The survey asked a variety of questions, including whether respondents had heard of clinical research previously, if they had been involved or would consider taking part in clinical research, and if they would be interested in finding out more information about it. Depending on the answers provided, further questions were prompted to gather additional information, such as what the respondents would be interested to hear about research or how they had been previously involved in research. The survey also asked them their age range and what was their preferred communication channel. Most questions offered predetermined answers to select from (for example: yes, no, maybe), but there were also some open questions, so any additional relevant information could be provided.

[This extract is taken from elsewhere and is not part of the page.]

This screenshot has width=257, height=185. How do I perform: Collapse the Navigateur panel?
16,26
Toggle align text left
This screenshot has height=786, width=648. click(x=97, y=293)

The link to the electronic version of the survey was disseminated across NHS Grampian and local universities through social media, email and internal communications. We also created a paper version of it, to avoid discrimination against individuals who did not have internet access, and distributed copies across the hospital sites. We arranged for staff to return completed surveys via the internal mail.

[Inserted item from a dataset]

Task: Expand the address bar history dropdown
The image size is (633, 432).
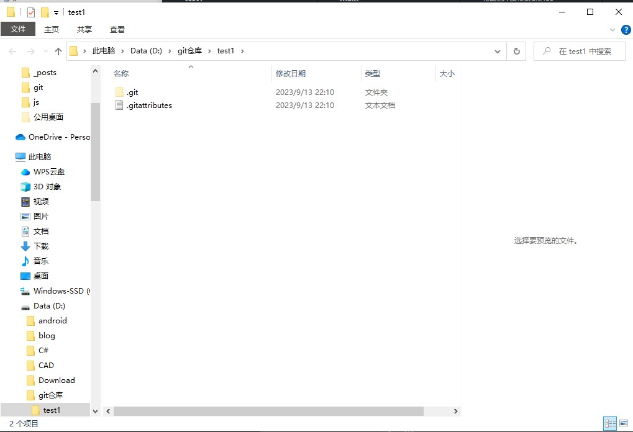Action: coord(498,52)
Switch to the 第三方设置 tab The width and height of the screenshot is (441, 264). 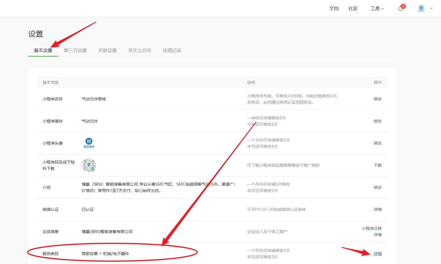coord(75,51)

This survey ran from 13 September 2018 to 16 October 2018, and gathered 335 responses (206 electronic and 129 paper). This was the largest response we had to any of our engagement activities, probably because we used a range of dissemination methods, including the social media channels of our organization, existing email networks and paper copies in hospital clinics. We deliberately made the survey as short as possible to ensure people were not put off by its length.
The survey results showed that although many respondents had heard of clinical research, most of them had never been involved in it. However, 72 per cent of the respondents said that they would probably take part in clinical research if offered the opportunity, and 70 per cent were interested in getting more information about it. This clearly indicated that there was an interest, and potential, for more patients and members of the public to become involved across Grampian. A detailed summary of the survey results is available (Research Awareness Team, NHS Grampian Research and Development, 2018).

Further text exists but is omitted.